Open Doors

As the holidays approach, I am always confounded by the habits of many of my Jewish brothers and sisters. First, I wonder what it is like being a twice-a-year Jew...the Jew who comes to temple on Rosh Hashanah and Yom Kippur and never sets foot in a service the rest of the year. Or the one who does not even belong to a temple and scrambles to find a place to be on the holidays but has no connection to the community among which they sit. Without passing judgment, I am saddened by the fact that these people haven't found anything worth connecting to the rest of the year. Their Judaism eludes them. They are connected by a thin strand of tradition held over from a long-gone family or even worse, a sense of guilt.

But then I also think of the institutions where hypocrisy and cynicism are the loudest messages during this holy season. The politics of ticket distribution, honors, seating and even parking set up a hierarchy that is almost caste-like in its divisiveness. Maybe we are the creators of the twice-a-year Jew. Maybe we have diminished the holiness of these Holy Days through an over-emphasis on process over product; turning off those on the fence instead of turning them on and drawing them in.

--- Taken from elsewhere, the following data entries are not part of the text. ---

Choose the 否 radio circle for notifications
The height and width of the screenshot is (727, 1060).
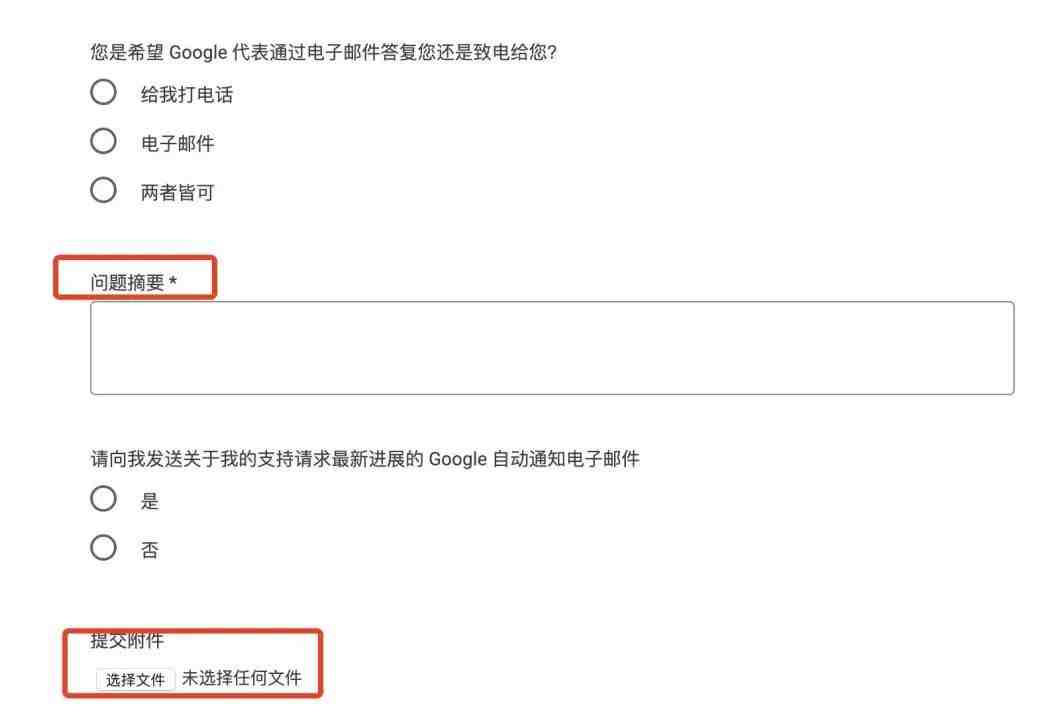click(x=103, y=548)
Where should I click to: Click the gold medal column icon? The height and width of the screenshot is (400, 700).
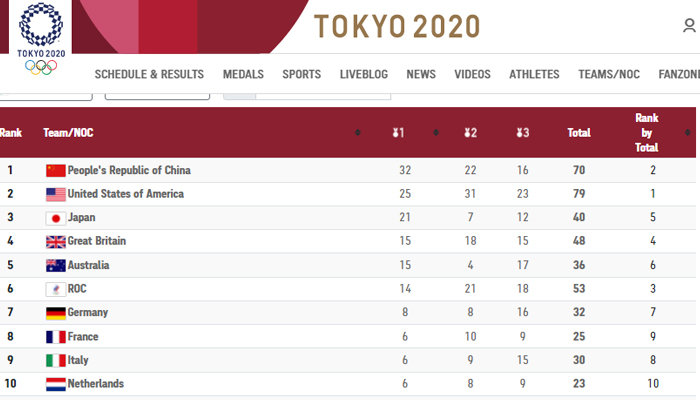[x=398, y=133]
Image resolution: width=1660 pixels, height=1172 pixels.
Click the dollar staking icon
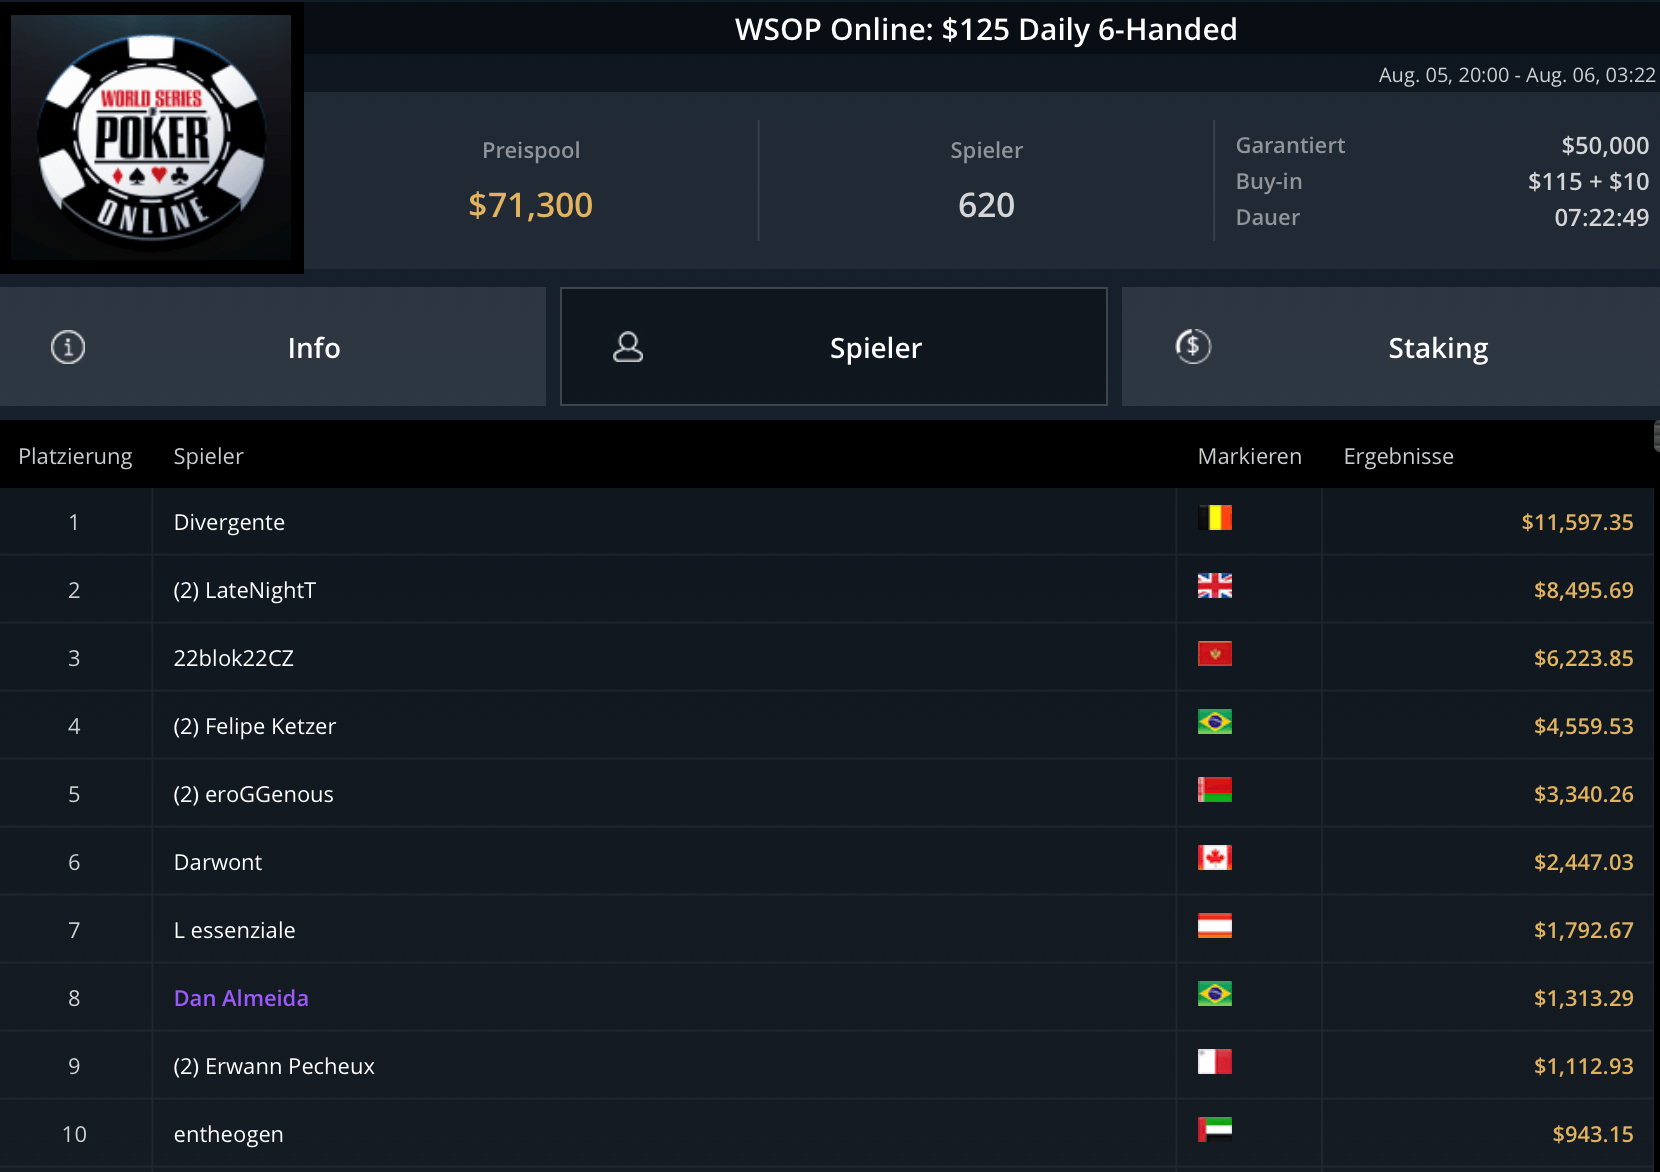click(1193, 347)
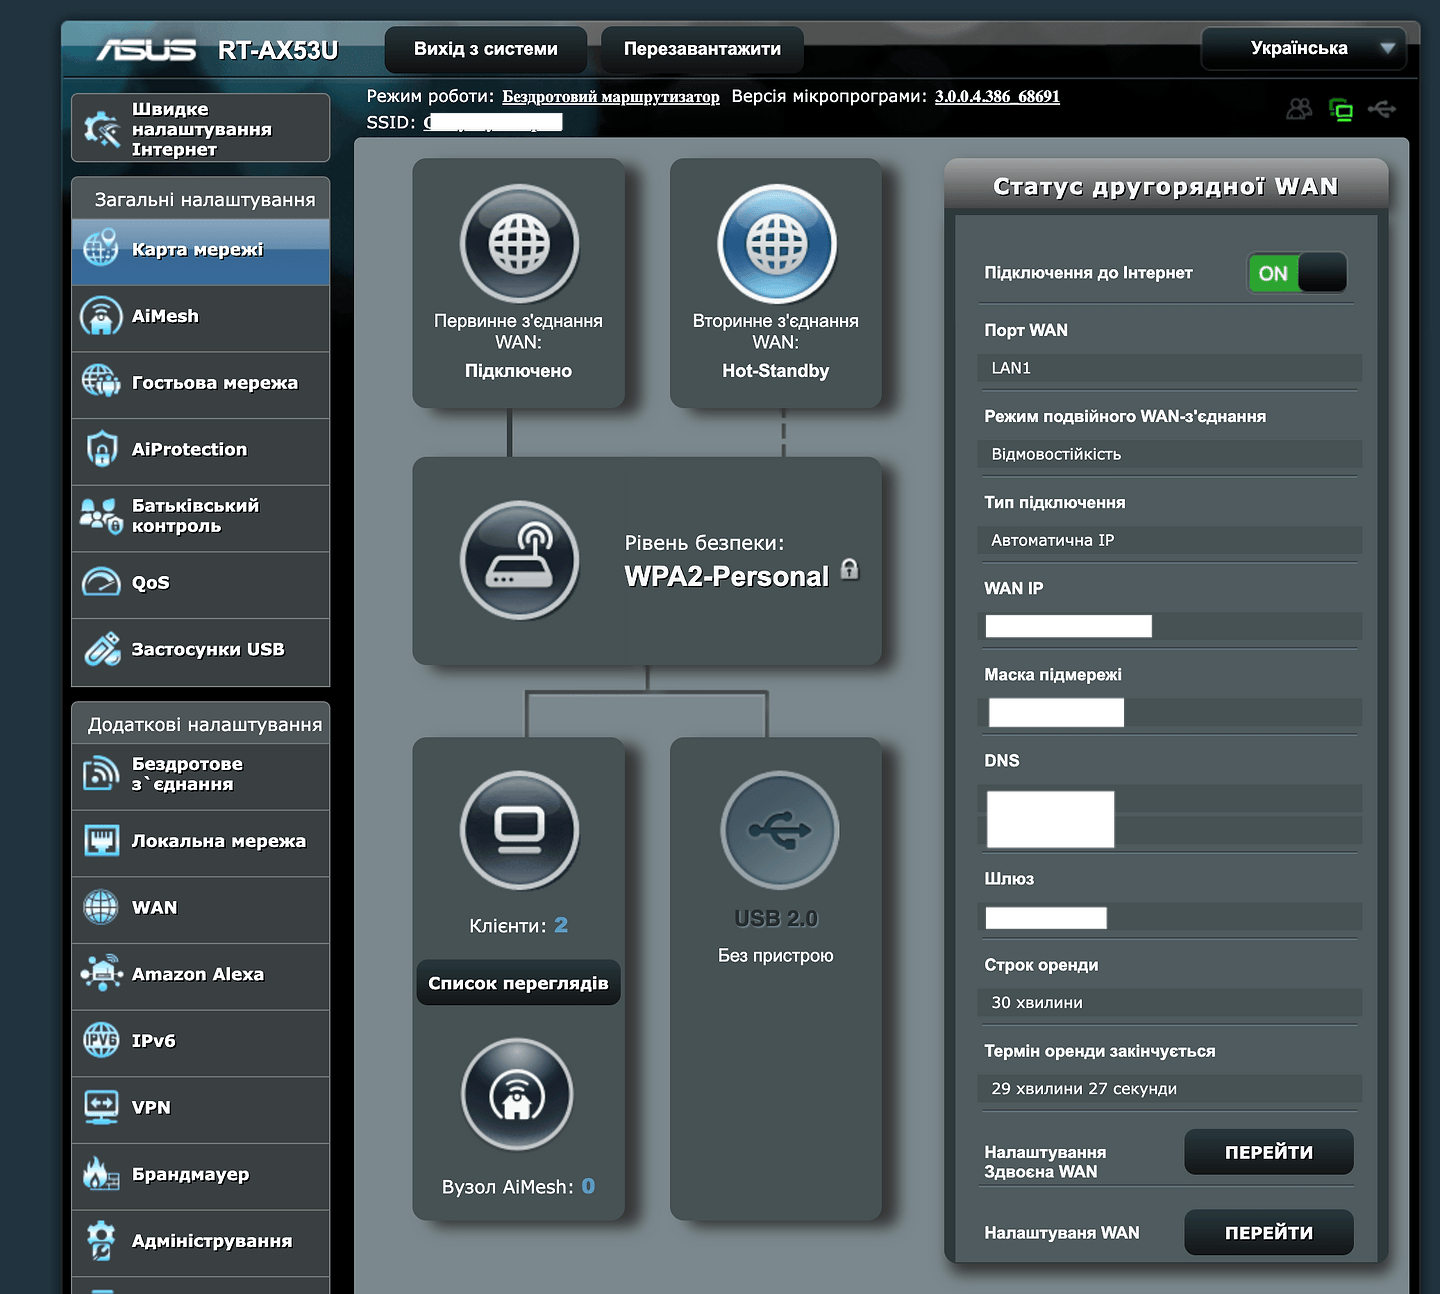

I pray that these holidays, especially because of the nature of this year that has been so challenging in so many ways, brings out the compassion and outreach that are the best our congregations have to offer and that our doors are always open to those who seek to renew their spiritual life. May those who come in for their twice yearly visit, be drawn in to stay, to pray, to study, and connect to a community that so desperately needs their presence and their voice.